Vim is one of the most popular text editors among programmers, web developers, and power users of GNU/Linux. This is not surprising, because Vim offers high-speed editing, has extensibility, and is pre-installed on most Linux-based distributions.
In addition, Vim offers great benefits to writers, regardless of whether they are technically minded or not. I personally use it not only for editing configuration files and web pages, but for writing blogs, software documentation, notes, and presentation slides. In my opinion, the only potential issue it has might be its relatively steep learning curve. I remember that it took me about two weeks to become comfortable working in it, but since then, editing any kind of text has felt noticeably more fluent compared to other editors I used before.
In this article, I will share a collection of plugins that help me create my documents more efficiently and with fewer grammatical, stylistic, and typographical mistakes.
Note: I use Neovim with a Qt-based GUI, however all of the plugins should all work with any stable versions of Vim as well.
Grammar and word usage
Even though the best way to make sure a text contains no grammatical mistakes is for a human to review it, a grammar checker is still valuable when no one has the time to proofread your work. The plugins vim-languagetool and vim-grammarous provide integration with LanguageTool, which checks for errors not covered by Vim’s spell checker. It currently supports 31 languages.
If you’re interested in a more lightweight solution (for English only), vim-wordy is a good choice. This plugin doesn’t depend on anything other than Vim, and it looks for mistakes in the current file based on weak wording, jargon, weasel phrases, and so on.
A thesaurus can give you access to a wider range of vocabulary by listing synonyms of a particular word or phrase. The Multi-Language Thesaurus Query/Replacement Plugin checks for the available synonyms for the word currently under the cursor (or multiple words highlighted in visual mode) and enables you to replace them with any suggestion easily. The currently supported languages are English, Chinese, Russian, and German.

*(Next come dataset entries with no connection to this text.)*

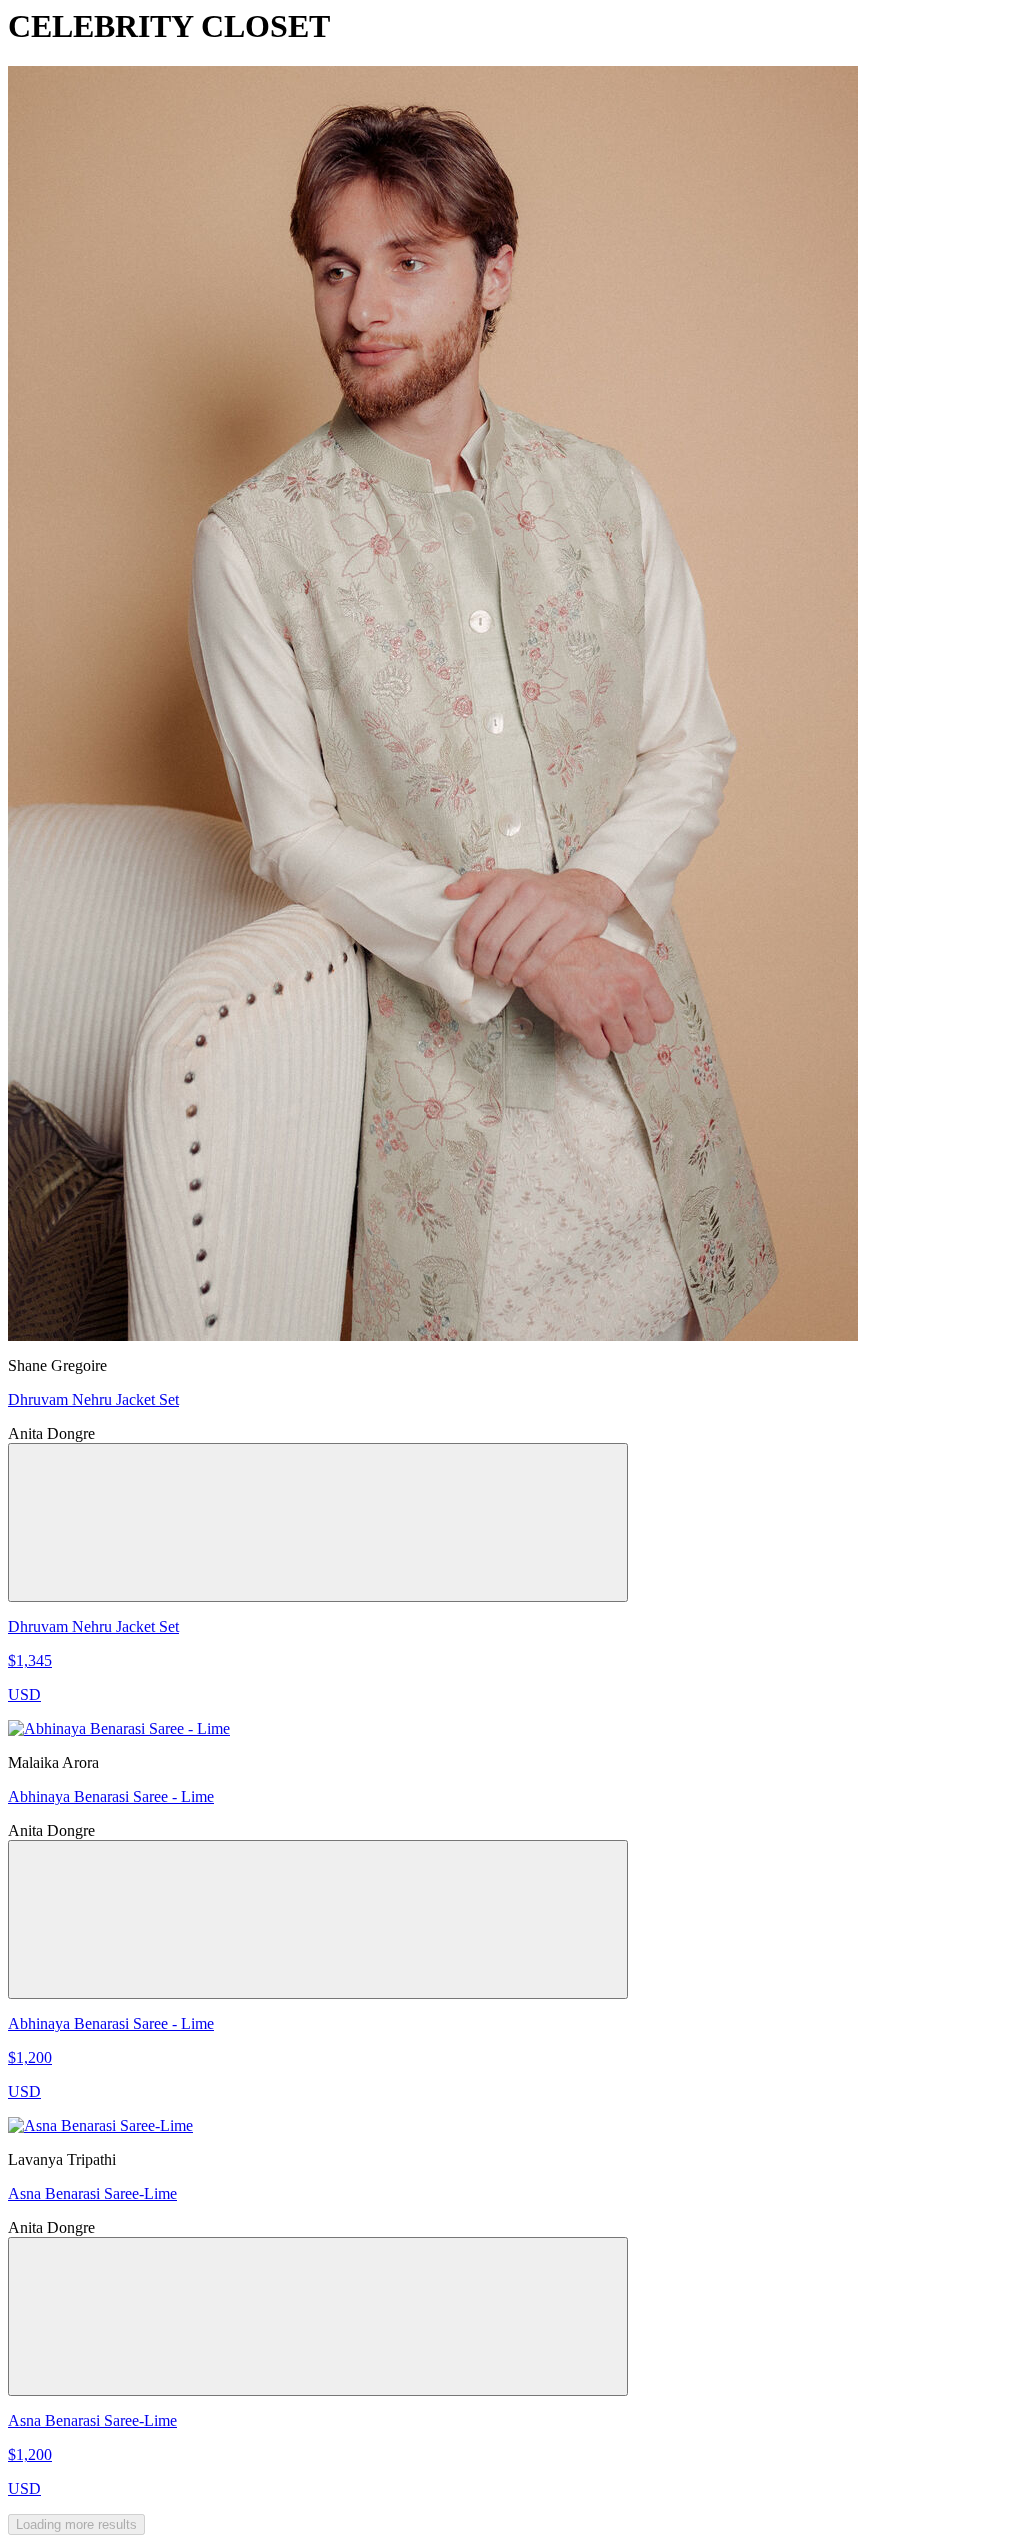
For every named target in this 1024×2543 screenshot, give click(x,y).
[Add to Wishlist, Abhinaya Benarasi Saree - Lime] (318, 1919)
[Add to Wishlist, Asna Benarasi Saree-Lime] (318, 2316)
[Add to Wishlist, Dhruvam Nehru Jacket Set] (318, 1522)
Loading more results (76, 2524)
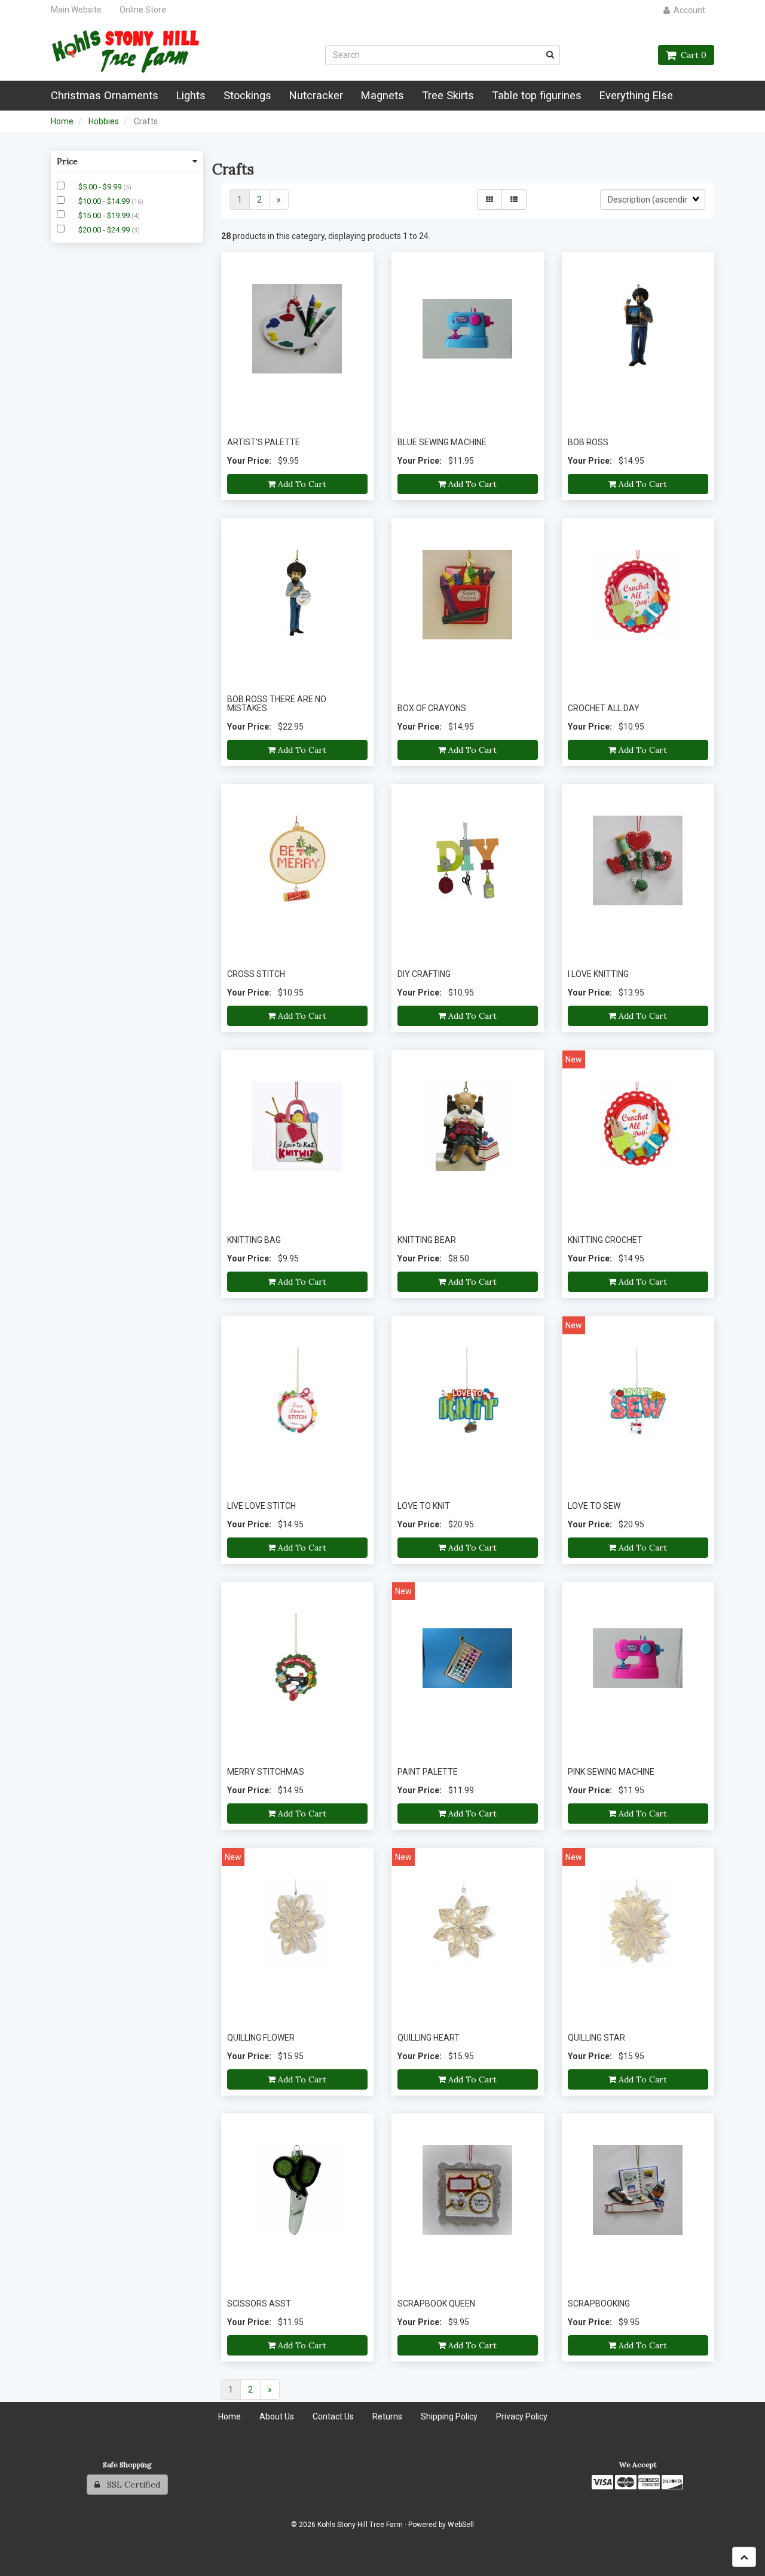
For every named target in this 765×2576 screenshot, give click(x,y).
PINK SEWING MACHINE (611, 1771)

Some backends work with specific online services (for example, Thesaurus.com). Others require a local database, such as the one that you can download from Gutenberg.org or the English thesaurus for OpenOffice.
On a typical keyboard, only straight quotation marks can be found (the characters ‘ and “), and many decide this based on their own style guide. However, if you’d like to follow typography rules, use curly quotation marks and apostrophes. Similarly, use en dashes and em dashes instead of single hyphens (-), and three dots instead of an ellipsis.
Since I’m the type of person who generally pays attention to these rules, I have both UniCycle and vim-textobj-quote installed. When active, UniCycle turns all straight quotation marks into curly ones, three dots into ellipsis, and two or three hyphens into en dashes and em dashes, respectively. In addition to doing the same with quotation marks, vim-textobj-quote also provides navigation between opening and closing quotation marks, surrounding words with quotes, and so on.
Note: Digraphs and Compose keys are decent solutions, too, if you want to insert a character that is outside the scope of the above two plugins.
As claimed by Cal Newport in his book “Deep Work,” the more distractions we encounter during our work, the less productive we become. Coming from my own experience, I can confirm this to be true. Fortunately, you can easily reduce (and restore) the editor’s potentially distracting visual elements whenever you’d like.
Having read the article on the blog titled, “The Darnedest Thing,” I’ve come across Goyo and LimeLight. Goyo disables or hides everything except the file content and the status bar, and centers the text using borderless splits (or, using Vim terminology, “windows”). The status bar is also stripped of everything but the most important parts, such as showing whether you are in insert or visual mode, messages of successful saving, etc. On the other hand, LimeLight dims all the paragraphs (specifically, the non-empty lines preceded and followed by empty lines) besides the active one, so that you can focus on the passage you’re currently editing.
Focusing on craftsmanship
I believe writing can be thought of as craftsmanship, because it takes time and careful concentration to convey your message effectively to the widest range of your audience as possible. For this, choosing the right tools is essential. I’ve chosen Vim and the plugins I’ve mentioned because I can focus on my work and deliver it faster.
Do you use any plugins for Vim that help you with your writing? I’d love to hear your suggestions.